Friday, April 12, 2013

Repost: Government Data Mining FAIL

I do this infrequently, but this topic is so apropos to the previous post that I thought it worth reposting in its entirety.  I'd point out the unbelievable prescience shown in the dawn of this blog (only 100 days old at the time - still had that New Blog smell!), but it's really kind of obvious, isn't it?

--------------------------------------------------------------

Anti-terrorist data mining doesn't work

One of the biggest problems in Internet Security is getting the "False Positive" rate down to a manageable level. A False Positive is an event where your security device reports an attack, where there's no actual attack happening. It's the Boy Who Cried Wolf problem, and if it's too high, people turn the security off.

Apple had a hilarious ad that spoofed Vista's UAC security a while back. The security is so good that the whole system is unusable:



Surprise! Seems that identifying terrorists by mining a bunch of databases isn't any better:
A report scheduled to be released on Tuesday by the National Research Council, which has been years in the making, concludes that automated identification of terrorists through data mining or any other mechanism 'is neither feasible as an objective nor desirable as a goal of technology development efforts.' Inevitable false positives will result in 'ordinary, law-abiding citizens and businesses' being incorrectly flagged as suspects. The whopping 352-page report, called 'Protecting Individual Privacy in the Struggle Against Terrorists,' amounts to [be] at least a partial repudiation of the Defense Department's controversial data-mining program called Total Information Awareness, which was limited by Congress in 2003.
The problem is not so much one of technology, as it is of cost. Suppose you could create system where the data mining results gave you only one chance in a million at false positive. In other words, for every person identified as a potential terrorist, you were 99.9999% likely to be correct. This is almost certainly 3 or 4 orders of magnitude overly optimistic (the actual chances are likely no better than 1 in a thousand, and may well be much less), but let's ignore that.

There are roughly 700 Million air passengers in the US each year.

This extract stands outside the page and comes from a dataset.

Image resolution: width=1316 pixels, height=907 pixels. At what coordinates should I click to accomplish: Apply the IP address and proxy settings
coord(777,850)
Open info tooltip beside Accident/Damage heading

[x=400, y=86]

One chance in a million means the system would report 700 likely terrorists (remember, this thought experiment assumes a ridiculously low false positive rate). The question, now, is what do you do with these 700 people?

Right now, we don't do anything, other than not let them fly. If they're Senator Kennedy, they make a fuss at budget time, and someone takes them off the list; otherwise, we don't do anything. So all this fuss, and nothing really happens? How come?

Cost. If we really thought these folks were actually terrorists, we'd investigate them. A reasonable investigation involves a lot of effort - wire taps (first, get a warrant), stakeouts, careful collection of a case by Law Enforcement, prosecution. Probably a million dollars between police, lawyers, courts, etc - probably a lot more, if there's a trial. For each of the 700. We're looking at a billion dollars, and this assumes a ridiculously low false positive rate.

There are on the order of a hundred thousand people in TSA's no-fly or watch databases. Not 700. If you investigated them all, you're talking a hundred billion bucks. So they turn the system off.

And that's actually the right answer. The data's lousy, joining lousy data with more lousy data makes the results lousier, and it's too expensive to make it work. How lousy is the data? Sky Marshals are on the No-Fly list. No, really. 5 year olds, too.

So the Fed.Gov sweeps it under the rug, thanks everyone involved for all their hard work, and pushes the "off" button.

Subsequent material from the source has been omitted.